- AIM: Copy the listing below line for line, keeping every character, space, and symbol unchanged.

◇ ◇ ◇ ◇

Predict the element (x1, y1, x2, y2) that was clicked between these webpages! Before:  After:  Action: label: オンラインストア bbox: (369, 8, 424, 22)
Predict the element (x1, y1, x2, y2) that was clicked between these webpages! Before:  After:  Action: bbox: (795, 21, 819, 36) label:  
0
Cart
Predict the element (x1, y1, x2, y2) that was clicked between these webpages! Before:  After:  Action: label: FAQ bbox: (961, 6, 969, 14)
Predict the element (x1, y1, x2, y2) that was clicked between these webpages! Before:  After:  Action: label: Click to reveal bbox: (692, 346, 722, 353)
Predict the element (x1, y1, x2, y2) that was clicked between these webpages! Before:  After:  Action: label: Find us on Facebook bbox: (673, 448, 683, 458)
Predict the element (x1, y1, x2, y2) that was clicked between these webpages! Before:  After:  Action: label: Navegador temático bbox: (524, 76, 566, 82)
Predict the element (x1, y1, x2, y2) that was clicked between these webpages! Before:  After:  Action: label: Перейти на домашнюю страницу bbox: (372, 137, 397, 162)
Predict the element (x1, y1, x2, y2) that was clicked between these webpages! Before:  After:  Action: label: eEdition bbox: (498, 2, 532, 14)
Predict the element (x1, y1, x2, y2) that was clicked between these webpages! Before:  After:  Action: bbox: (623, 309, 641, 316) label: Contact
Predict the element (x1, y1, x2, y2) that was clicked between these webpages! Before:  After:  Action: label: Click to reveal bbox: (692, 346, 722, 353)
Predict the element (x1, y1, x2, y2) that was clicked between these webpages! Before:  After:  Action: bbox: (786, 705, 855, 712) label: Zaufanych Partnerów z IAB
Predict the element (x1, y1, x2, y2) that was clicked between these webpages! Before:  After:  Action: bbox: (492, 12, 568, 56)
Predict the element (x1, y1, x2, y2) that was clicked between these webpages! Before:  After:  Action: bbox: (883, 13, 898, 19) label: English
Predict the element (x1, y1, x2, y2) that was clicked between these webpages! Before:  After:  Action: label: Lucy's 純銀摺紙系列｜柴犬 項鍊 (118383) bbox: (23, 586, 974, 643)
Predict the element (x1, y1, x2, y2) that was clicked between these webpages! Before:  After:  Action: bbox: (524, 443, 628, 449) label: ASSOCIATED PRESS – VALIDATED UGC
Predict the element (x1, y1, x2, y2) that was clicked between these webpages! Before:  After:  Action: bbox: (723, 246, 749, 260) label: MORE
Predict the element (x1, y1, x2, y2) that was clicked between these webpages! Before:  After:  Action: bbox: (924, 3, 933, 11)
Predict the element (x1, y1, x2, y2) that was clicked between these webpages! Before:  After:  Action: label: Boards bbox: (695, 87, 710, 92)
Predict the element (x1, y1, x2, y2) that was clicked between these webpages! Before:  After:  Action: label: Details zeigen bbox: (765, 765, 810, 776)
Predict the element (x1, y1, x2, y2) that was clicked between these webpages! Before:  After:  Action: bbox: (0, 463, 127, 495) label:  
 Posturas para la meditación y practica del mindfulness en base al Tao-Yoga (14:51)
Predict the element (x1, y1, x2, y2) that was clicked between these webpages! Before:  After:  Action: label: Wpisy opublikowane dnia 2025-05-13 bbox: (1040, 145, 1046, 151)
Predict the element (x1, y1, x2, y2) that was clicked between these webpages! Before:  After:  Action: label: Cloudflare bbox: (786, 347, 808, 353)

◇ ◇ ◇ ◇

- THE RESULT:
Predict the element (x1, y1, x2, y2) that was clicked between these webpages! Before:  After:  Action: label: オンラインストア bbox: (369, 8, 424, 22)
Predict the element (x1, y1, x2, y2) that was clicked between these webpages! Before:  After:  Action: bbox: (795, 21, 819, 36) label:  
0
Cart
Predict the element (x1, y1, x2, y2) that was clicked between these webpages! Before:  After:  Action: label: FAQ bbox: (961, 6, 969, 14)
Predict the element (x1, y1, x2, y2) that was clicked between these webpages! Before:  After:  Action: label: Click to reveal bbox: (692, 346, 722, 353)
Predict the element (x1, y1, x2, y2) that was clicked between these webpages! Before:  After:  Action: label: Find us on Facebook bbox: (673, 448, 683, 458)
Predict the element (x1, y1, x2, y2) that was clicked between these webpages! Before:  After:  Action: label: Navegador temático bbox: (524, 76, 566, 82)
Predict the element (x1, y1, x2, y2) that was clicked between these webpages! Before:  After:  Action: label: Перейти на домашнюю страницу bbox: (372, 137, 397, 162)
Predict the element (x1, y1, x2, y2) that was clicked between these webpages! Before:  After:  Action: label: eEdition bbox: (498, 2, 532, 14)
Predict the element (x1, y1, x2, y2) that was clicked between these webpages! Before:  After:  Action: bbox: (623, 309, 641, 316) label: Contact
Predict the element (x1, y1, x2, y2) that was clicked between these webpages! Before:  After:  Action: label: Click to reveal bbox: (692, 346, 722, 353)
Predict the element (x1, y1, x2, y2) that was clicked between these webpages! Before:  After:  Action: bbox: (786, 705, 855, 712) label: Zaufanych Partnerów z IAB
Predict the element (x1, y1, x2, y2) that was clicked between these webpages! Before:  After:  Action: bbox: (492, 12, 568, 56)
Predict the element (x1, y1, x2, y2) that was clicked between these webpages! Before:  After:  Action: bbox: (883, 13, 898, 19) label: English
Predict the element (x1, y1, x2, y2) that was clicked between these webpages! Before:  After:  Action: label: Lucy's 純銀摺紙系列｜柴犬 項鍊 (118383) bbox: (23, 586, 974, 643)
Predict the element (x1, y1, x2, y2) that was clicked between these webpages! Before:  After:  Action: bbox: (524, 443, 628, 449) label: ASSOCIATED PRESS – VALIDATED UGC
Predict the element (x1, y1, x2, y2) that was clicked between these webpages! Before:  After:  Action: bbox: (723, 246, 749, 260) label: MORE
Predict the element (x1, y1, x2, y2) that was clicked between these webpages! Before:  After:  Action: bbox: (924, 3, 933, 11)
Predict the element (x1, y1, x2, y2) that was clicked between these webpages! Before:  After:  Action: label: Boards bbox: (695, 87, 710, 92)
Predict the element (x1, y1, x2, y2) that was clicked between these webpages! Before:  After:  Action: label: Details zeigen bbox: (765, 765, 810, 776)
Predict the element (x1, y1, x2, y2) that was clicked between these webpages! Before:  After:  Action: bbox: (0, 463, 127, 495) label:  
 Posturas para la meditación y practica del mindfulness en base al Tao-Yoga (14:51)
Predict the element (x1, y1, x2, y2) that was clicked between these webpages! Before:  After:  Action: label: Wpisy opublikowane dnia 2025-05-13 bbox: (1040, 145, 1046, 151)
Predict the element (x1, y1, x2, y2) that was clicked between these webpages! Before:  After:  Action: label: Cloudflare bbox: (786, 347, 808, 353)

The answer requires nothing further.